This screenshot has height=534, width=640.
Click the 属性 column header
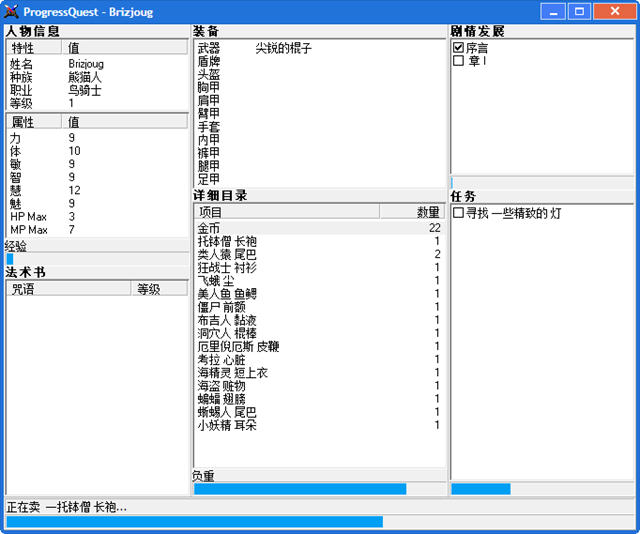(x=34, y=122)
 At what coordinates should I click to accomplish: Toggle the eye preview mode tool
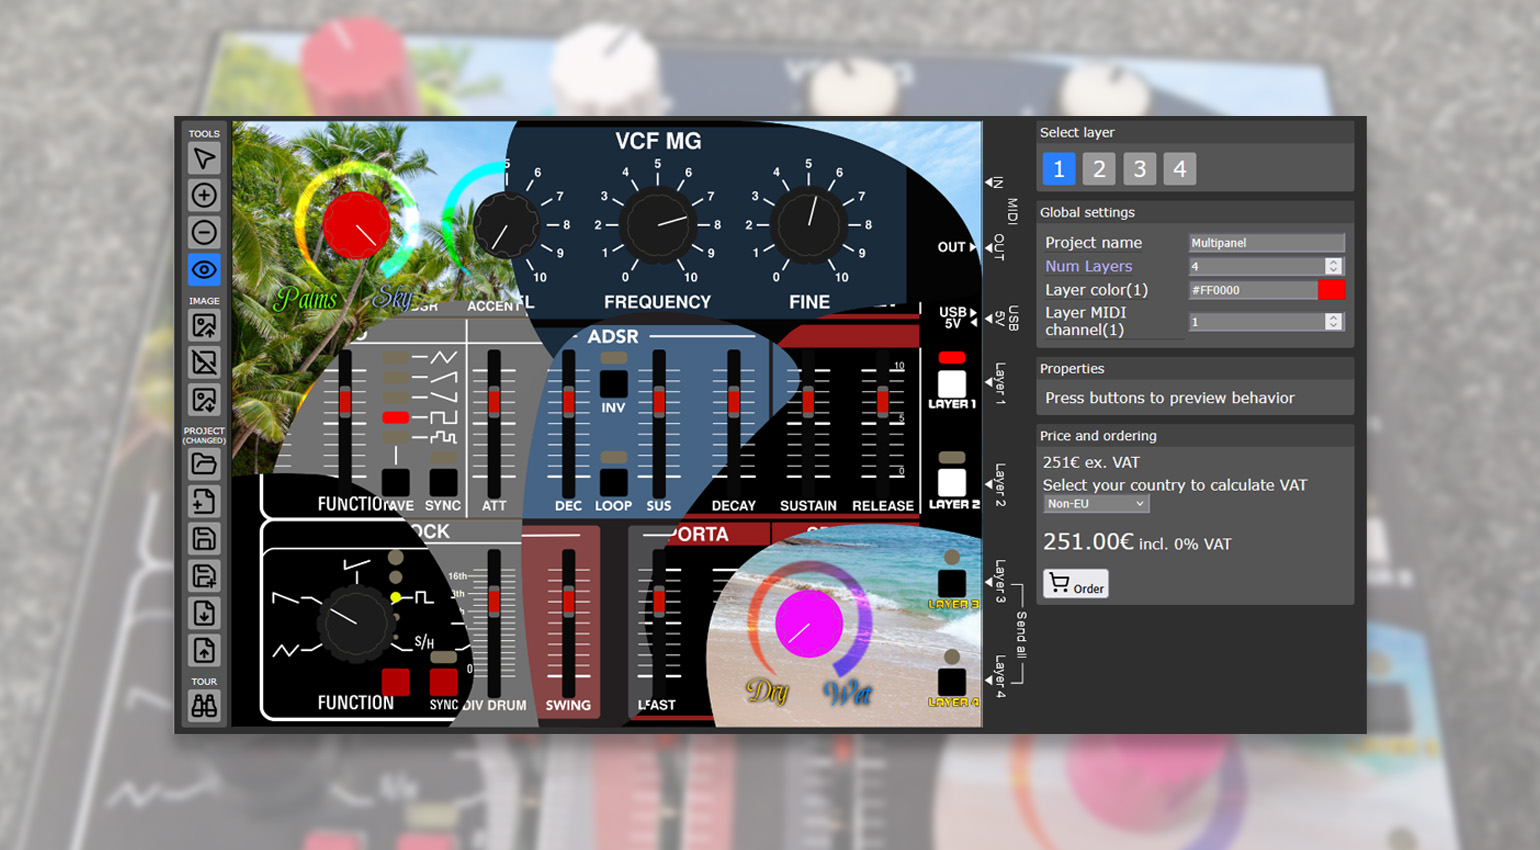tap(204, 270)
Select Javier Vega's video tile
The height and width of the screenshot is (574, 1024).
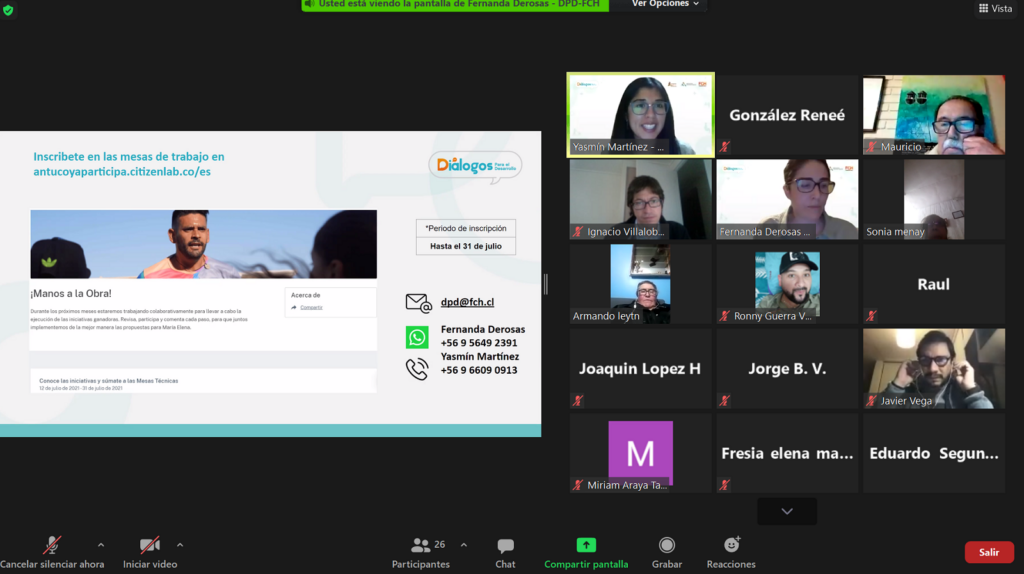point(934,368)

#### EXERCISE PROMPT:
From the listing above, pull out and copy every line that contains the word "screenshot".

#### ANSWER TO THE EXERCISE:
This screenshot has height=534, width=640.
The height and width of the screenshot is (574, 1024).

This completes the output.